Harold Stephen explores the roads less traveled in Bangladesh.

THE exciting thing about Bangladesh, someone recently told me, is when you get off the beaten track. I found this amusing. Isn't Bangladesh itself off the beaten track? The person who told me didn't think it was amusing. He was from Bangladesh.

However, I have to agree with him. When you get away from the big cities, Bangladesh can be one of the most interesting destinations in Southeast Asia. Unfortunately, it isn't a country most travel offices would recommend; in fact, some travelbooks don't even mention it, or if they do, they just gloss over it.

And with Bangladesh making news recently when floods inundated two-thirds of the country and left millions homeless, there seems to be more cause to stay away. Hearing such reports, one would hardly consider it as a tourist destination, a place that one goes to find enjoyment. But Bangladesh, for the traveller looking for something different, does have something to offer.
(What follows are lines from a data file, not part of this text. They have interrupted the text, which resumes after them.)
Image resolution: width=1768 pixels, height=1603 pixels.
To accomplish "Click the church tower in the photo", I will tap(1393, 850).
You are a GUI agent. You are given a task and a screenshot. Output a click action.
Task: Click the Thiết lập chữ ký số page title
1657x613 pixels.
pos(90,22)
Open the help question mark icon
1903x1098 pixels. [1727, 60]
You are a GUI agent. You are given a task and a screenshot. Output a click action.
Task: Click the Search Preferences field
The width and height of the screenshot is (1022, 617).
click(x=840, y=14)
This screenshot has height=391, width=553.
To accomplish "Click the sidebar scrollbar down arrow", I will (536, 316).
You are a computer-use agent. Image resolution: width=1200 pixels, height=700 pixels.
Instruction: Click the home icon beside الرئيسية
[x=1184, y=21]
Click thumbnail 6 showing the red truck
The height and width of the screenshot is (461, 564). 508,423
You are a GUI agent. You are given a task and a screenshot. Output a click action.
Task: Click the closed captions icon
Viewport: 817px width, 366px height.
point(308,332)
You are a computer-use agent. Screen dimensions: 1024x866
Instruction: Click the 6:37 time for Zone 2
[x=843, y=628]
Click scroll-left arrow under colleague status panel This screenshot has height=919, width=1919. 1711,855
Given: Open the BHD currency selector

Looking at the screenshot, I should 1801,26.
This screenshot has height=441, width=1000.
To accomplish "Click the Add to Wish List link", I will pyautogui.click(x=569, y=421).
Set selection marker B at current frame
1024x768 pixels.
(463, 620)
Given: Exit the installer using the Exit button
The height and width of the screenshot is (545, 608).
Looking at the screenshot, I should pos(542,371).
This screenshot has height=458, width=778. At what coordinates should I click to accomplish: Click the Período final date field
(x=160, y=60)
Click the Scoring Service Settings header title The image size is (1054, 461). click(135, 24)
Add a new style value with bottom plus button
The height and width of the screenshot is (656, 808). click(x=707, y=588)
Study a map of Bangladesh and you will begin to understand the country. Upon this vast delta where the Ganges and Brahmaputra overflow once a year, some 125 million people live. Next to Java in Indonesia, it is the most densely populated area in the world (not counting city-states like Singapore), with 1,566 people per square mile. (Any figure over 1,000 is considered to be over-populated.) And yet there are dense jungles, home of the Royal Bengal tiger; an empty, white sandy beach that stretches 75 miles; remote hill tribes who live in seclusion in the mountains above Chittagong; and an area called the Sunderbans which you can explore by small boat and not see another soul in days.

I first saw Bangladesh when it was still called East Pakistan, and Dhaka, the capital, was spelled Dacca. I came overland by jeep from Calcutta, when the rivers were high, and it took four days to travel 250 miles. It seemed we spent more time on ferries than actually driving on roads.

But what a novelty it was to drive aboard a ferry and travel long distances by river. Some rivers were so unbelieveably wide they looked more like lakes and inland seas. We could hardly see the other side.

The first ferry we took was little more than a raft-like boat, not much larger than our jeep. It appeared safe--until a hundred or more passengers swarmed aboard, almost swamping us. Nevertheless, with jeep and an army of passengers, and only inches above water, it carried us safely across the Bhirab River east of Jessore.

After landing on the other side and then driving no more than an hour, we reached the next landing at Goalundo Ghat, only to discover we had to wait until the following morning for the ferry. We quickly learned that patience is a virtue when travelling in Bangladesh. And if you don't mind putting up in old fashioned resthouses, some that still have puka fans suspended from the ceilings, accommodations are no problem.

Resthouses are comfortable, and for those who are driving they offer security. Often called Dak Bungalows, they are inside enclosed compounds, like fortresses, in which the gates are closed during the night.

The ferry the next morning left at 6 a.m. It was a five-hour journey. I felt that we were sailing on the Nile 2,000 years ago. Hundreds of black-hulled ships, their triangular sails filled with wind, made a striking sight on the river. I watched one convoy of double masted sailing vessels cross our bow. Their gunwales were high off the water, and their bowsprits turned upwards like huge ramrods. These looked like18th century pirate boats, with billowing square sails and seamen guarding the foredecks.

Farther down river there were smaller, red-sailed boats. Silhouetted against the glare of the morning sun, near-naked seamen with outstretched arms stood along the decks, tending the sails and tiller. I have never seen so many different types of sailing craft anywhere else in the world as I have in Bangladesh.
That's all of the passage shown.